C'est à la suite d'un deal familial qu'il faut aller chercher le nom d'artiste, ces trois lettres qui claquent. Le jeune Nicolas réclame à sa mère l'achat d'une casquette de base-ball. En retour, celle-ci exige de son fiston la lecture intégrale de Robinson Crusoé. Choc à la fois émotionnel et littéraire. Au sein de ce voyage initiatique, la découverte progressive de son propre espace intérieur. L'auteur du roman culte s'appelle Daniel Defoe, il suffit alors de retrancher la première syllabe du patronyme.

Longtemps réfractaire à l'idée de s'exprimer dans sa langue natale, Foé a finalement cédé à l'axiome de son entourage proche.

Par goût du défi, d'abord. Par plaisir évident, ensuite. Si la musicalité de l'anglais lui sert d'aspiration pour composer et de dynamique dans les refrains, le français le propulse au sein d'une vérité intime.

Ces derniers temps, il a surtout dû jouer avec les mutations imprévues de son instrument qui va lui conférer une identité singulière : sa voix. Grave, virile, sensuelle, pénétrante, chaude et froide dans le même souffle, elle est d'une beauté noire. Flow urgent qui s'empare de la gamme tourbillonnante des sentiments et s'autorise parfois des accents toniques ou des coups de sang.

Dans sa chambre, antre qui lui sert par ailleurs de décorum sur scène, l'abnégation casanière, Foé n'a pas l'inspiration raisonnable. Le disque dur de son ordinateur clignote rouge.
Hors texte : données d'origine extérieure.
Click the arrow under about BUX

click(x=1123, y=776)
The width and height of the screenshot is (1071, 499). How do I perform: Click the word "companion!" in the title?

En moins de douze mois, il élabore sa petite cathédrale d'une modernité saisissante. Puis sollicite l'aide de Valentin Marceau pour l'édification. Les morceaux impressionnent, étonnent, détonnent. Se glissent en intimité troublante avec l'auditeur. Ne pas chercher à coller une étiquette.

Les velléités du garçon sont trop riches et bouillantes pour se laisser enfermer dans un seul placard. Si le piano impulse l'ensemble, les genres (chanson, hip hop, pop synthétique, electro aérienne) comme les émotions à géométrie variable défilent ou entrent en fusion. Ne pas s'interdire non plus une fructueuse complicité avec les instruments - dont sa fidèle guitare achetée dans un supermarché discount, et qui après un passage obligatoire chez le luthier, donne toujours du service - et les programmations.

Foé s'échappe pour mieux se rassembler. Se ressembler aussi. Et s'affirmer en jongleur musical, hybride, amoureux des textures et des couleurs. Le travail de production insuffle chez lui la composition et l'écriture à venir. Ses éclats rudement bien ordonnés régentent cet album à la richesse bluffante.

Au hasard et dans le désordre, on passe d'un lyrisme viscéral convoquant les fantômes de Brel et Ferré (Bouquet de pleurs, titre dans lequel il met en garde sa petite sœur sur les désillusions amoureuses) à une percée épique à la Woodkid (Edgar, portrait d'un homme en totale perdition). L'ensemble est d'une telle cohérence qu'il faut mieux ne pas hiérarchiser. Il faut tout prendre dans cette conquête intrépide. Chansons incisives, enrichies de multiples intentions, garantes d'inventivité mélodique et d'expression libre. Chansons construites en mille-feuilles, fondues dans une élégante sensibilité et à l'énergie brute. Elles empruntent des pentes escarpées, se gonflent en intensité dans les refrains (Nuria dont le texte évoque l'Alzheimer de son arrière-grand-père catalan, Coma idyllique).
Le foisonnement des matières sonores se mêle aux lignes mélodiques, variées et percutantes.

Au sein de ce brasier ardent, Foé se confronte au désenchantement amoureux, sentiment pour lequel il se révèle tour à tour compréhensif (Alors Lise), couperet (Fais-le) et rageur (Qu’est-ce que t’as là). Confronte sa grand-mère devant la mort (Mommy). Dresse une subtile et puissante métaphore existentielle sous tension (La machine). A la manière décomplexée d'un Stromae, il désamorce une thématique grave - en l'occurrence une imprudence charnelle aux conséquences fatales - par une rythmique latino chaloupée (Le mâle a dit). Le visionnage d'un documentaire sur les champs de bataille de la Seconde Guerre mondiale lui dicte le martial et implacable Running.

Rien n'oppose ici audace, ambition et jubilation d'écoute.
Aucune limite.
Aller juste là où le cœur le mène. Donc très loin.